Page 3861 - Week 13 - Wednesday, 16 October 1991

Next page . . . . Previous page . . . . Contents . . . . Debates(HTML) . . . . PDF . . . .


I want to say this to the Canberra Grammar School and the Canberra Girls Grammar School - I have been involved with those schools personally and directly for over 20 years: If you do not fight for those Anglican families at the economic margin, you do not deserve to exist. You have to fight for those families at the margin.

So, these schools, whether they be level 1 or level 3 or level 10, need to have the kind of financing which ensures places in those schools not merely for those with solid family incomes but also for families at the margin. That is what I am pleading for. I reject this label of "well-off" schools. Of course, there are some people who are "well off" in the non-government system and the government system. Some families are well off; many, however, are living in a sacrificial mode on behalf of their children.

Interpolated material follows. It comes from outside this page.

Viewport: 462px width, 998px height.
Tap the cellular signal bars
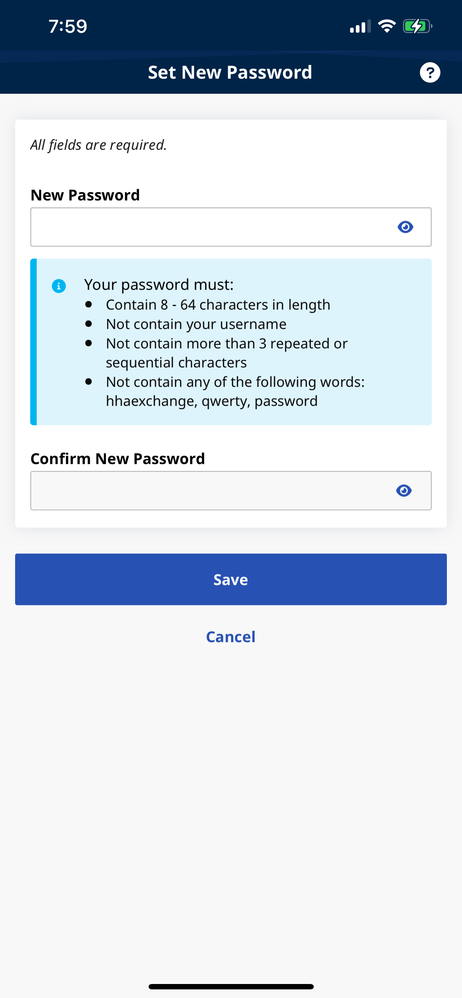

We in the Rally are very aware of this. On the fifth floor, four of our staff are in jobs in order to keep their children in either Catholic or Anglican schools. That is four people in one small staff. Those are the people we are fighting for. Any move which makes those schools more expensive makes it more and more difficult for families on the margin to make a legitimate free choice. The more you cut back on the Canberra Grammar School, the Girls Grammar School and the AME School, the more difficult then it will be. They will have to put the fees up; people at the margin will have to leave or they will have to find funds from elsewhere.

I am not opposing the obligations of families to make financial sacrifices. Indeed, it may be morally beneficial for families to make those sacrifices. It could be that one of the greatest benefits of the non-government school system is that people do make those sacrifices and that is deep in their hearts. Maybe "well-off" families should be making even greater sacrifices on behalf of other families. But it is not for our Government to play down the possibility of the marginal families to get into these schools with freedom of choice.

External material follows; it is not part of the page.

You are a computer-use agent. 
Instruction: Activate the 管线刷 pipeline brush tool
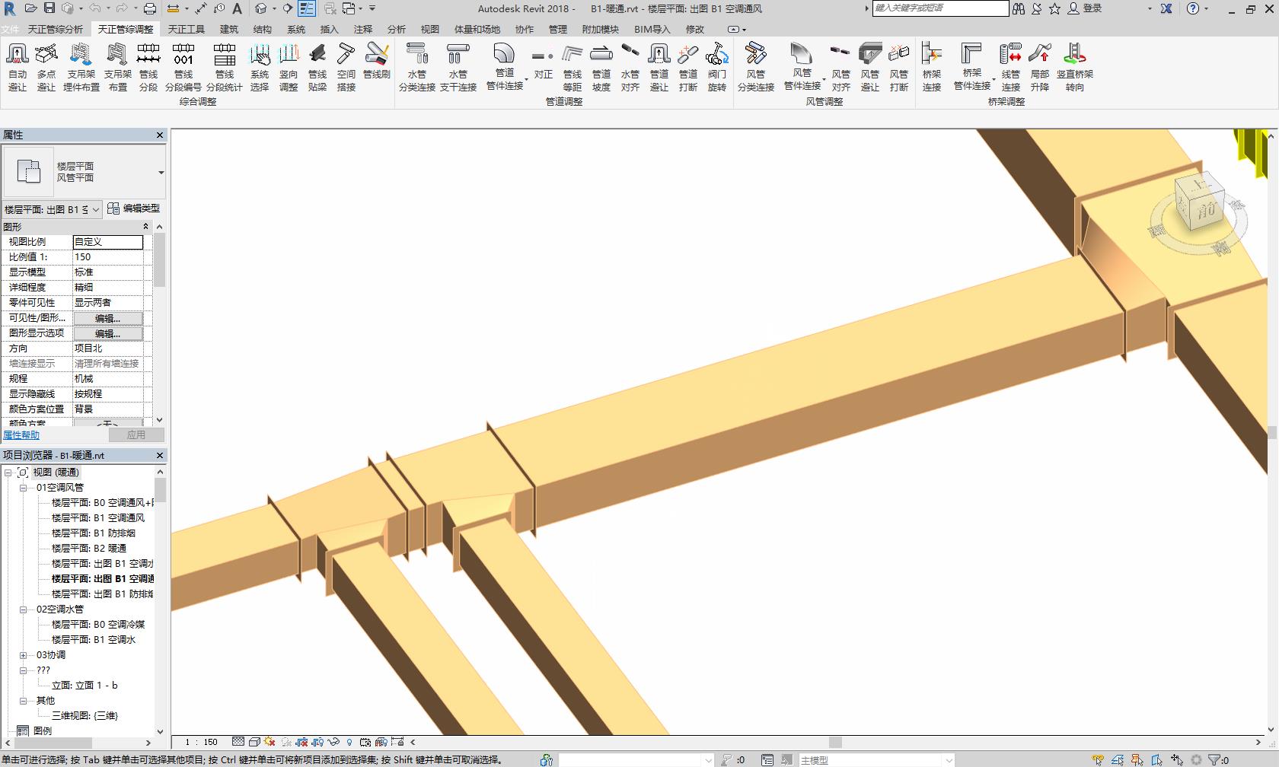click(x=376, y=61)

I am therefore pleading with you, Mr Wood, and with your party to drop a narrow ideological perspective. That is what it is. It is not a broad-based ideological perspective; it is a very narrow one, which has a certain number of cliches and labels, which says, "Look at that well-off school, rich school. Look at all those wealthy people". What you should be thinking about, Mr Wood, is the families on the margin. Go upstairs and talk to our four staff members and see to what degree they could afford to have their children in the Catholic and Anglican schools they are in unless they had a second job in their families.